I think it is just the clusters currently being written.
The stuff I was writing, was compressible, and was not pathologically bad.
If I'd known in advance, that the data could not be compressed, it would
be pretty dumb to find out the hard way, that it was not going to save any
space. (I did some tests first, to see how much individual files would
compress. So I knew my 600GB of files would easily fit in the 500GB of
available space.)
I do not know if the NTFS compression scheme is clever enough to leave
uncompressed, things that do not compress well, or goes ahead anyway.
As it takes slightly more space, to store something that does not compress
well. And the I/O rate would be pretty "lumpy", if the file system
had to make decisions on the fly, how to store things. So my guess would
be, the compressor does its thing in any case.
*******
http://en.wikipedia.org/wiki/Doublespace
For instance, it compresses whole discs rather than select files.
Furthermore, it hooks into the file routines in the operating system so
that it can handle the compression/decompression (which operates on a
per-cluster basis) transparently to the user and to programs running
on the system."
http://en.wikipedia.org/wiki/NTFS_Compression#File_compression
Files are compressed in 16-cluster chunks. With 4 kB clusters, files
are compressed in 64 kB chunks. If the compression reduces 64 kB of data
to 60 kB or less, NTFS treats the unneeded 4 kB pages like empty sparse
file clusters - they are not written. This allows not unreasonable
random-access times."
Those descriptions sound different, but I am not sure they are. When I
enabled the tick box on that NTFS partition, it applies to the partition,
so you could claim it applies to the "whole disk". I do not know if the DoubleSpace
concept was different, in that it was "visible", or it was just the description
of the thing that was not clear about how it worked.

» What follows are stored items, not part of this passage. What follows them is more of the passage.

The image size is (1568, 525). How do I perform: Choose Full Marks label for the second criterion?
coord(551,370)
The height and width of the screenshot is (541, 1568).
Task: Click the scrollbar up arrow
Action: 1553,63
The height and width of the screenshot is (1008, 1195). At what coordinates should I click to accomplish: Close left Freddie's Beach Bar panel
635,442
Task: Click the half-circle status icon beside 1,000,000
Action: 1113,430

Windows has the ability to unzip a ZIP archive (a thing ending in .zip), but
that is different than a file system compression scheme. The files on my disk,
did not end up with a new extension of .zip or anything. They still had their
original file names.
And it is not something I left enabled. After the experiment was finished,
and I had my answer, I returned the disk to uncompressed mode. I did not
leave it that way. If compression takes a whole CPU core, and handles 20MB/sec
with something like video content, it would not be a very good permanent choice.

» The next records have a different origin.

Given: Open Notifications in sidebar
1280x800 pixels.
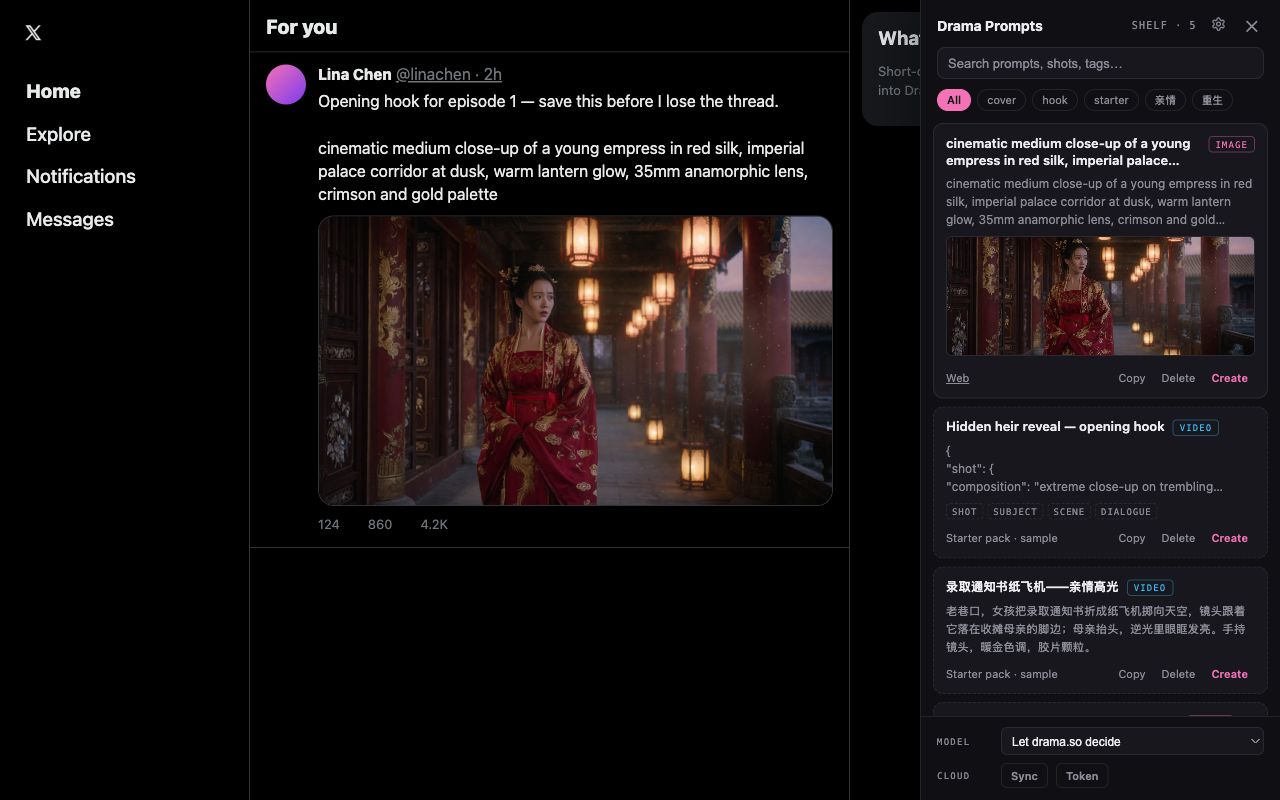Looking at the screenshot, I should pos(81,176).
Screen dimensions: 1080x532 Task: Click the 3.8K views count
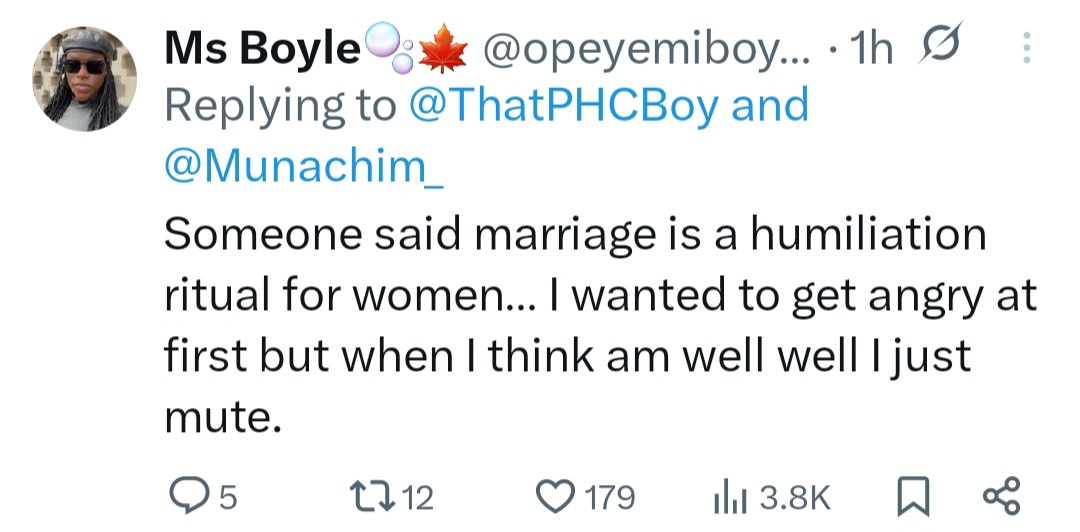point(796,497)
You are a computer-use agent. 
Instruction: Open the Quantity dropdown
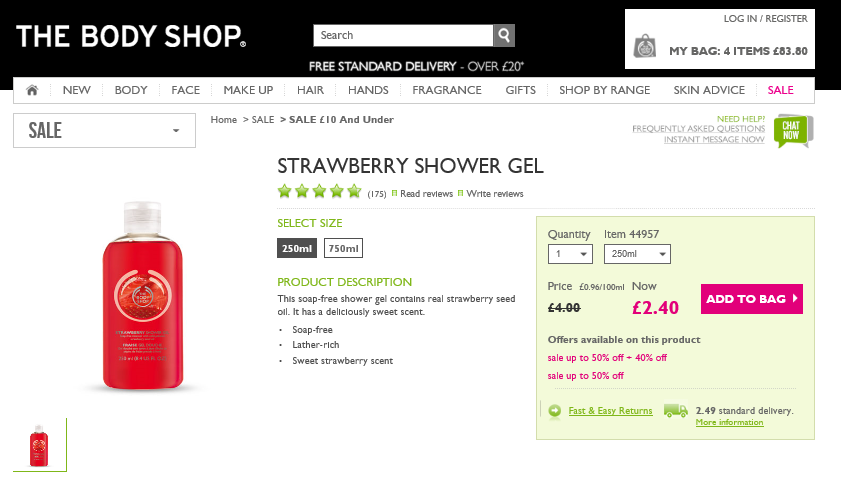click(x=571, y=254)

A highly compressible file (pathologically so), is worthwhile to compress, if
you count keeping a CPU core pegged a good usage of CPU. It would allow
a write rate, faster than the raw disk alone. But not many things are going
to be that compressible. I do not generally work with data files that are all
zeros (or some other repetitive value besides zero).

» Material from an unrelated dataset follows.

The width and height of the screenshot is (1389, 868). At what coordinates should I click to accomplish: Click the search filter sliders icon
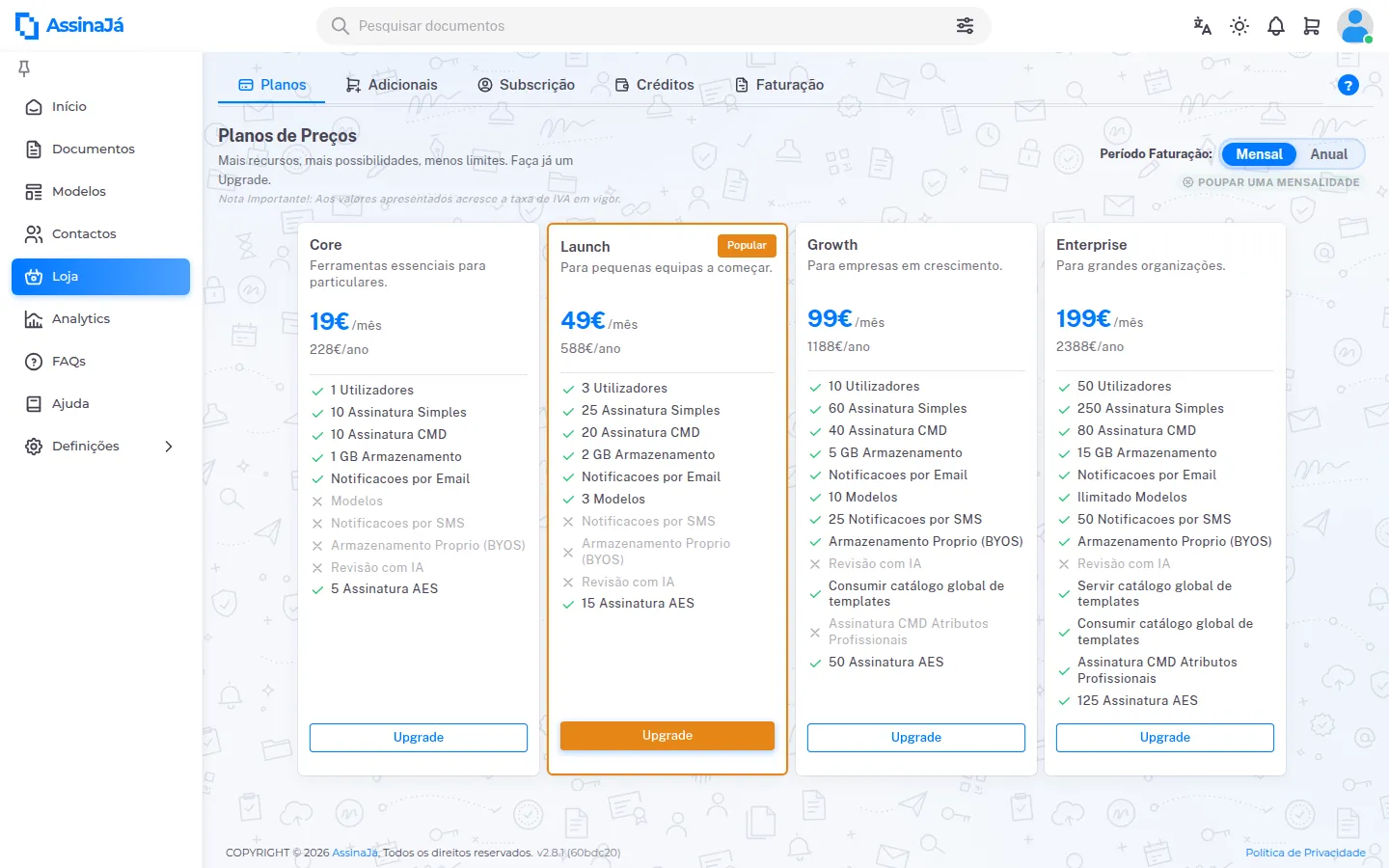click(965, 26)

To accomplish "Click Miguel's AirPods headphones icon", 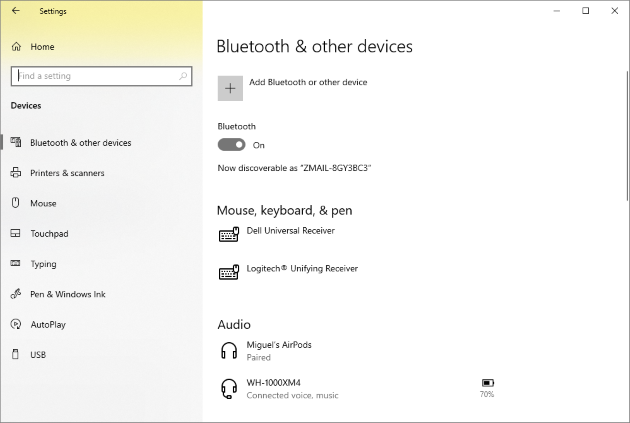I will pos(228,350).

What I was doing at the time, was converting a Camstudio screen capture movie, into
individual BMP files, for analysis. To discover, that the stupid thing duplicates
captured frames, if it has not finished processing the current frame. In Camstudio,
the default screen capture speed is set to 200 frames per second, leaving the
impression the program can actually do that. It turns out, in fact, that the
same frame is repeated about 30 times, before a new frame has been finished
processing and can be written. It means the output "screen movie", contains
30x more data than it is really got. It was actually only capturing at 6 to 7
frames per second. So again, I'd be stupid to leave the tool set at the
default 200, if it had no intention of actually capturing 200 frames per second
and making a "smooth" movie. The movie was far from smooth, and did not succeed
in capturing mouse movement well. By converting the movie to BMP format,
then computing a checksum on each frame, I was able to determine how many
frames contained identical content, and I could easily see how the Camstudio
algorithm worked. But to get there, I needed 600GB of space, while the
BMP files were being written out. The individual BMPs were compressible, so
the whole thing fit easily on a 500GB compressing drive. And once I understood
what the thing was doing, I could dump the 600GB of BMP files as they were
no longer needed. If I was to use Camstudio again, I'd simply adjust the
default to something more realistic (perhaps a setting of 12 to 14 FPS, if
the actual hardware can only manage to capture 6 to 7 real frames - there'd be
no sense to keep the 200 setting). The wasted space is only evident, if you
attempt to convert the movie to something else. Then it balloons.
Paul